DATA TO EXAMINE:
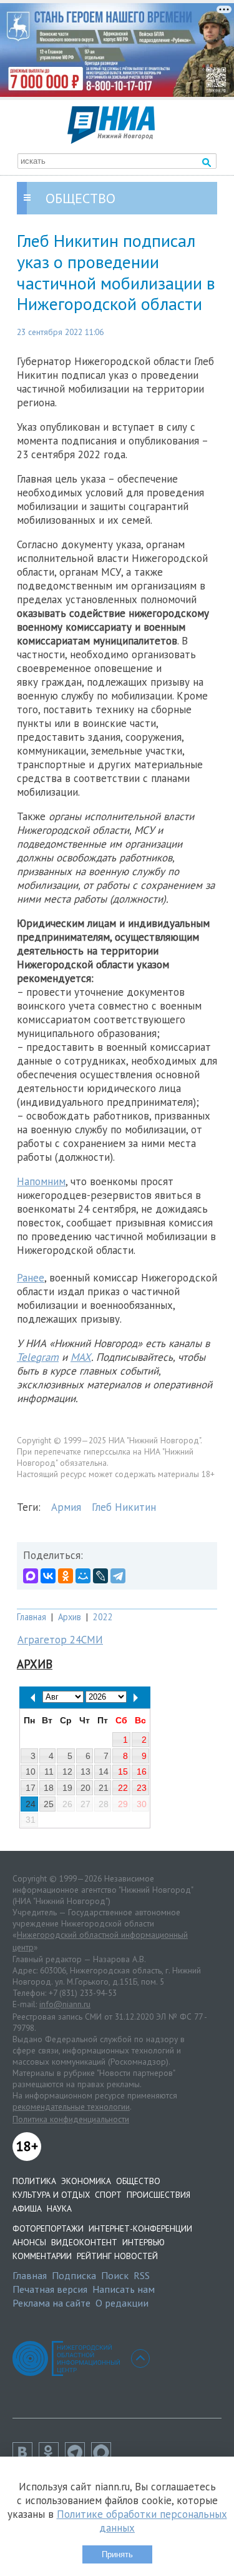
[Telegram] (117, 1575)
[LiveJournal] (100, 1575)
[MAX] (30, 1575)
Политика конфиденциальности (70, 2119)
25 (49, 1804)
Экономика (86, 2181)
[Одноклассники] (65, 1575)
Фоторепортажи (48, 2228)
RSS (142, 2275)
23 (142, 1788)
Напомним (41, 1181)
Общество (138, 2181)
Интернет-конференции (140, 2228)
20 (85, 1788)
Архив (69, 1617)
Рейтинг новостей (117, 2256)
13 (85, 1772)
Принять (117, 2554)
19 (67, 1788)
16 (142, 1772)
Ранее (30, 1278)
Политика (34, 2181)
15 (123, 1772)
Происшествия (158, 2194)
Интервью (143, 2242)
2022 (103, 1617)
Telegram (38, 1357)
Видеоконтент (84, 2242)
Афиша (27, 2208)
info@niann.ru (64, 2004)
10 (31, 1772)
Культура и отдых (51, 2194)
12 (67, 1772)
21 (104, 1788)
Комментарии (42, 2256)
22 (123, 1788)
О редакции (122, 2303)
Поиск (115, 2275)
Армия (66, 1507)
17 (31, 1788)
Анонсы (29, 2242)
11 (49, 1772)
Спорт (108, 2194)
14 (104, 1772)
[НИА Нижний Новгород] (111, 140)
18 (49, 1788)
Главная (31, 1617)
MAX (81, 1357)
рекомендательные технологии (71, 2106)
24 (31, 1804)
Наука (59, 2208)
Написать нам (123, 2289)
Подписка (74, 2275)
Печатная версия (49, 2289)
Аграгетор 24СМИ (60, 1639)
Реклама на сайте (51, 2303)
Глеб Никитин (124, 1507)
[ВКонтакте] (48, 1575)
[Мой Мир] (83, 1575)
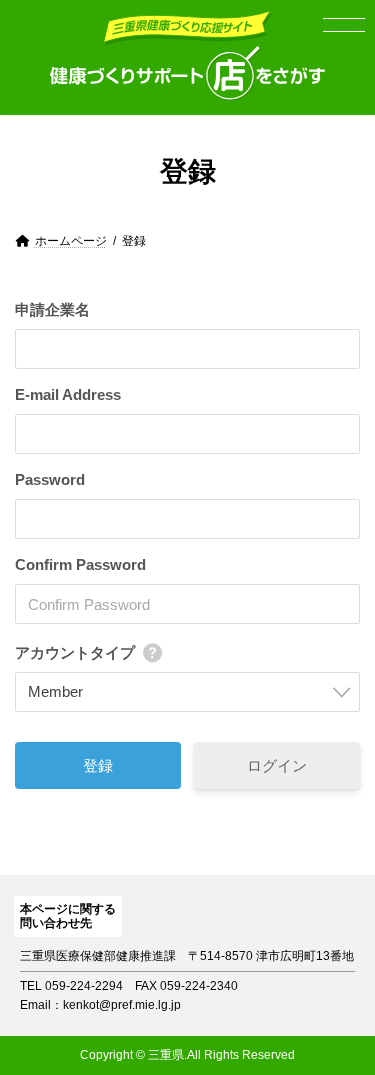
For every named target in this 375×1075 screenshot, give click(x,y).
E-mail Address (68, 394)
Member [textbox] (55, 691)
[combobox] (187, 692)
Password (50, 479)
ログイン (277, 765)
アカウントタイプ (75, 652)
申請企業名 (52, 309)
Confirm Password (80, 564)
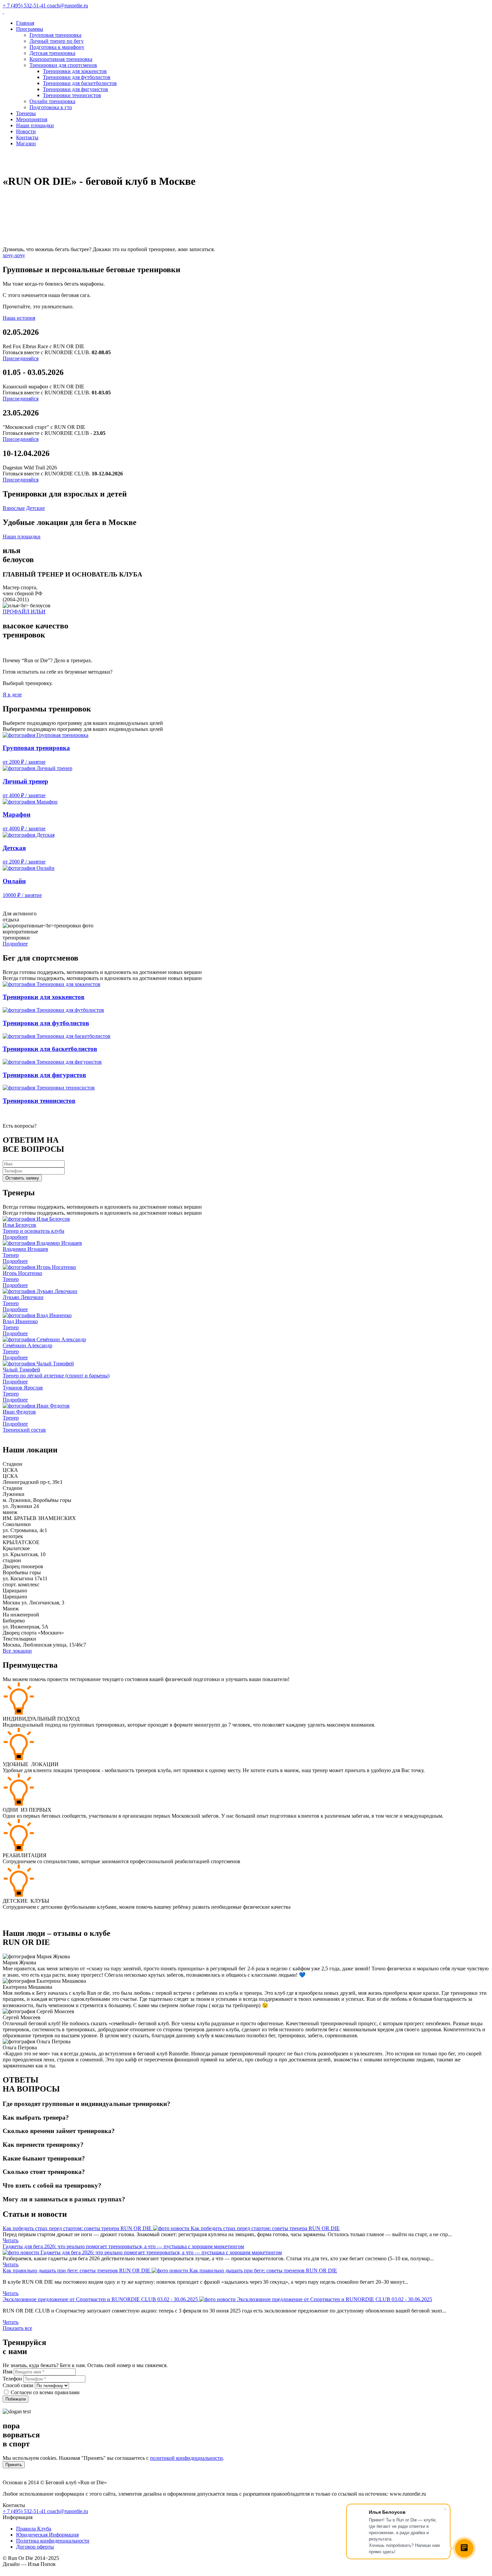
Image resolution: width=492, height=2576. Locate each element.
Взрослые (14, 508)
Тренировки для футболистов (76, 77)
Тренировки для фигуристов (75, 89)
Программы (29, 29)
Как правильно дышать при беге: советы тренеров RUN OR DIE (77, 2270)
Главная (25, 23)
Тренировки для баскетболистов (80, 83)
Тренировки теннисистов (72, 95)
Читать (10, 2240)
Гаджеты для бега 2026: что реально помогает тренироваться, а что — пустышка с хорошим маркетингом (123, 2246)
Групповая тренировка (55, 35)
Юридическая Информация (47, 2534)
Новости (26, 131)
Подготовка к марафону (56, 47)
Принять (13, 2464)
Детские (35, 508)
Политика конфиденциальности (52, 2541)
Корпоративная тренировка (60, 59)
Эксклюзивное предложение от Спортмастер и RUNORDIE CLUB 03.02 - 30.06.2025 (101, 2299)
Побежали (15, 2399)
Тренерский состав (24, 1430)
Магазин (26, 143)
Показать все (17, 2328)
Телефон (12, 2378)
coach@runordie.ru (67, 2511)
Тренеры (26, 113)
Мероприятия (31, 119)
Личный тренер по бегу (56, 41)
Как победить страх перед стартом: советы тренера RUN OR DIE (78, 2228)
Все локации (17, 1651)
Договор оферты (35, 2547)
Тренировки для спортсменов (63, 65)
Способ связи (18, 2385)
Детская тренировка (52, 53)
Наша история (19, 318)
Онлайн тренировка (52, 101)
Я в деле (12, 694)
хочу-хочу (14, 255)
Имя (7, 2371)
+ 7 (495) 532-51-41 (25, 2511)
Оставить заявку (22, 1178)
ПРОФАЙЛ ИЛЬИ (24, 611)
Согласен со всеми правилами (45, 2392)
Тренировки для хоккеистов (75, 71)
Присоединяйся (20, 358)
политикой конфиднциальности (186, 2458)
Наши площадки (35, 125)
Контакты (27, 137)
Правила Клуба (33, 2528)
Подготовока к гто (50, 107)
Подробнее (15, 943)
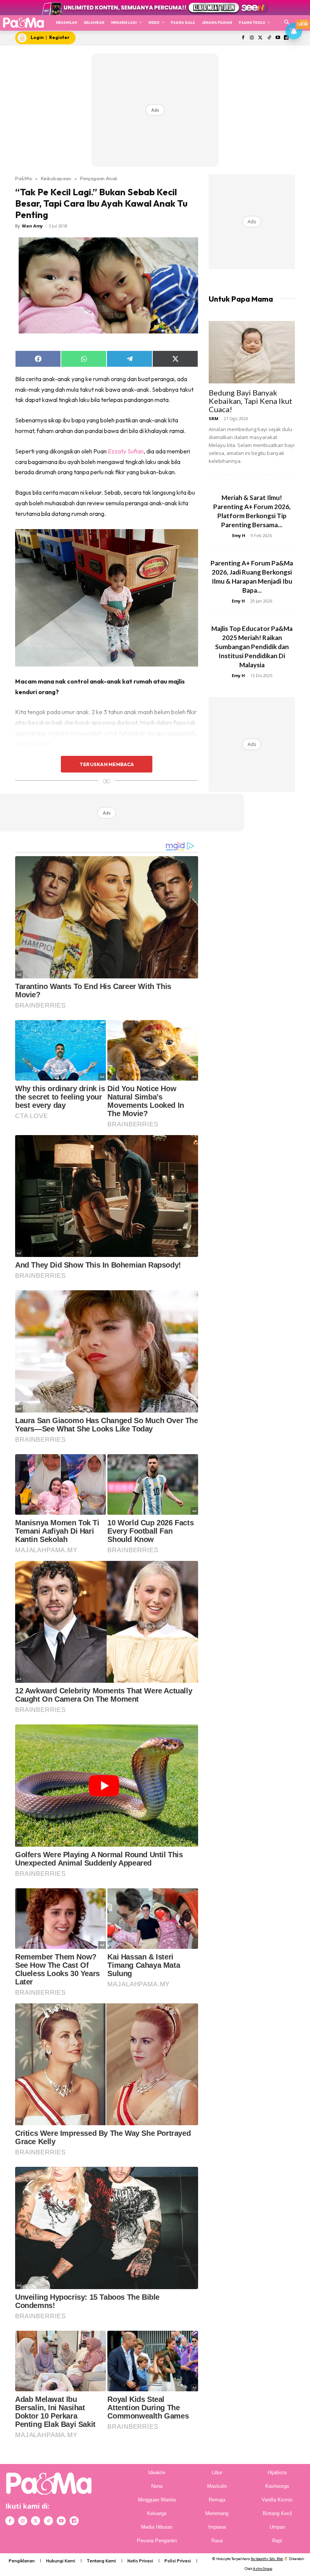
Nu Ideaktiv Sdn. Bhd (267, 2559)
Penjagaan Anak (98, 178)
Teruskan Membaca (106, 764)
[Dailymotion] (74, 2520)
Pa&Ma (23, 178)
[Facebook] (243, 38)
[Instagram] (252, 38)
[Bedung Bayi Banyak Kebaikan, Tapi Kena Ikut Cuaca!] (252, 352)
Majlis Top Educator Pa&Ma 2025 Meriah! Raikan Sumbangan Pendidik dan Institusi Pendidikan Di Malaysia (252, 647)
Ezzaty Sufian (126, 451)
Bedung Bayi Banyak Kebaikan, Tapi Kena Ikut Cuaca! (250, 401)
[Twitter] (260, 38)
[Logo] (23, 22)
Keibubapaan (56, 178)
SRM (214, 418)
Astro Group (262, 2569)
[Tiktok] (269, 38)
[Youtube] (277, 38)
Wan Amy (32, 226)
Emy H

WHAT YOU SHOULD DO: Where the string "Kena" shows up in the listing above, copy the line that holds it.

SOLVED PROBLEM:
[Bedung Bayi Banyak Kebaikan, Tapi Kena Ikut Cuaca!] (252, 352)
Bedung Bayi Banyak Kebaikan, Tapi Kena Ikut Cuaca! (250, 401)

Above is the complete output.